*Supplied passage*.
- - - - -
Sainsbury's: Let Them Eat Yoghurts (and Microsoft Downtimes When They Need Proper Food)
Microsoft in the food supply chain is a terrible idea. The economy is in shambles and Sainsbury's, which treats customers like dirt and outsources almost everything to Microsoft [1, 2, 3, 4, 5, 6, 7, 8, 9, 10], is in the middle of a social control media 'scandal' this week. Yoghurts are a main course now?
Enjoy yoghurt and soda for £3.50.
Sainsbury's annual revenue is about 35 billion pounds. How much of that goes to Microsoft (via TCS)? Do they eat yoghurt as a main course?
It's a form of "shrinkflation"; they lower quality of food (days ago Sainsbury’s "recalled popular food item over salmonella risk") and serve smaller meals for the same price or even a higher price (than before).
- - - - -
*Record extracts*.
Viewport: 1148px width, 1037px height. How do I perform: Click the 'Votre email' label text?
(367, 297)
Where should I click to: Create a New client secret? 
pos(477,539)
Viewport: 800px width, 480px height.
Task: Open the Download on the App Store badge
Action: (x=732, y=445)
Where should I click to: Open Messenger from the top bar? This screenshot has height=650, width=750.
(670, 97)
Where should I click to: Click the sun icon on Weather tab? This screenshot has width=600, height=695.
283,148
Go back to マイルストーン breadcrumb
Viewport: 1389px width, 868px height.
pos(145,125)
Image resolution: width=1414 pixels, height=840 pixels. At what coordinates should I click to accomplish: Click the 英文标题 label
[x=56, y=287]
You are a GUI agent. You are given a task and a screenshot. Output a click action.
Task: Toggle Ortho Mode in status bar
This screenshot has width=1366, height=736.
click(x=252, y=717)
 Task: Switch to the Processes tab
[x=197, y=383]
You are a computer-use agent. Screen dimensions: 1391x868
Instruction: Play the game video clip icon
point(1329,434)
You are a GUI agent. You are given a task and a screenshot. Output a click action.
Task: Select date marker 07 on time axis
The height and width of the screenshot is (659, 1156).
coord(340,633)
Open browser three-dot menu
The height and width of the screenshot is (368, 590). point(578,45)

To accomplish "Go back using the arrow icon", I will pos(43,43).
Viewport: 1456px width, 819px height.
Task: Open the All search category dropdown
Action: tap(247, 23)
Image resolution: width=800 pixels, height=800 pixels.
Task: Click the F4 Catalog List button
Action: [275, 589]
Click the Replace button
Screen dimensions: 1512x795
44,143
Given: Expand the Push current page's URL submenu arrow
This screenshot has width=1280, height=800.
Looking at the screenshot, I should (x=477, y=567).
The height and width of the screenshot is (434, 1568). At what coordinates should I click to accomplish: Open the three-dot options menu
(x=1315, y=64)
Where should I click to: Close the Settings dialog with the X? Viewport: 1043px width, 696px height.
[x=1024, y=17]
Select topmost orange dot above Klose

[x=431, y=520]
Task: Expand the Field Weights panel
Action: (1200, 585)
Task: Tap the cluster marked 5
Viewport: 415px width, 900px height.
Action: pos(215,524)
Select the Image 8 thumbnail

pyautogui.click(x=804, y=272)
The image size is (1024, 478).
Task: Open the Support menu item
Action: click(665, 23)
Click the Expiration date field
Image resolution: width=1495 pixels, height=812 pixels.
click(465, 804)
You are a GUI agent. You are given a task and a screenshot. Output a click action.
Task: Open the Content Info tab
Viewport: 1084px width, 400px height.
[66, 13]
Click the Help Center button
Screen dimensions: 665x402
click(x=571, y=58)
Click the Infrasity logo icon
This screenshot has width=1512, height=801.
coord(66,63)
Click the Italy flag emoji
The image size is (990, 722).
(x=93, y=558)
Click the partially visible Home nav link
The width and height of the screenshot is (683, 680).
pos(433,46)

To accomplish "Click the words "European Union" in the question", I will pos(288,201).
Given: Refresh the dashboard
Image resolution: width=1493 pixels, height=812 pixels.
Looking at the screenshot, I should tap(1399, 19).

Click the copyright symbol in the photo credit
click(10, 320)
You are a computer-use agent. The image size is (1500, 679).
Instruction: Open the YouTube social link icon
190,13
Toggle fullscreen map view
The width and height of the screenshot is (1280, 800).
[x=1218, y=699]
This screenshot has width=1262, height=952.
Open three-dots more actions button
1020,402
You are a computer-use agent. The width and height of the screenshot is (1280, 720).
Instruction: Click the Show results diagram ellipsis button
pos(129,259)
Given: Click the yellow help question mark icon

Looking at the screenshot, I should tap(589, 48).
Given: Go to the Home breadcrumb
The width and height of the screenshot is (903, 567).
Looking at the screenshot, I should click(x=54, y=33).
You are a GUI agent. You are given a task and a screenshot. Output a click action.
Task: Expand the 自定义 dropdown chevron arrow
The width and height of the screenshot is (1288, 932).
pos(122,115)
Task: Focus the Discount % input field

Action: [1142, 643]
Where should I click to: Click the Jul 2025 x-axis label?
- - - - -
*Challenges*.
a – In the Sainsbury's piece, switch "terrible" to "dreadful" and write out the passage from "Microsoft in the" up to and including "main course now?".
b – According to the Sainsbury's piece, what is Sainsbury's annual revenue?

*Worked solutions*.
a –
Microsoft in the food supply chain is a dreadful idea. The economy is in shambles and Sainsbury's, which treats customers like dirt and outsources almost everything to Microsoft [1, 2, 3, 4, 5, 6, 7, 8, 9, 10], is in the middle of a social control media 'scandal' this week. Yoghurts are a main course now?

b – About 35 billion pounds.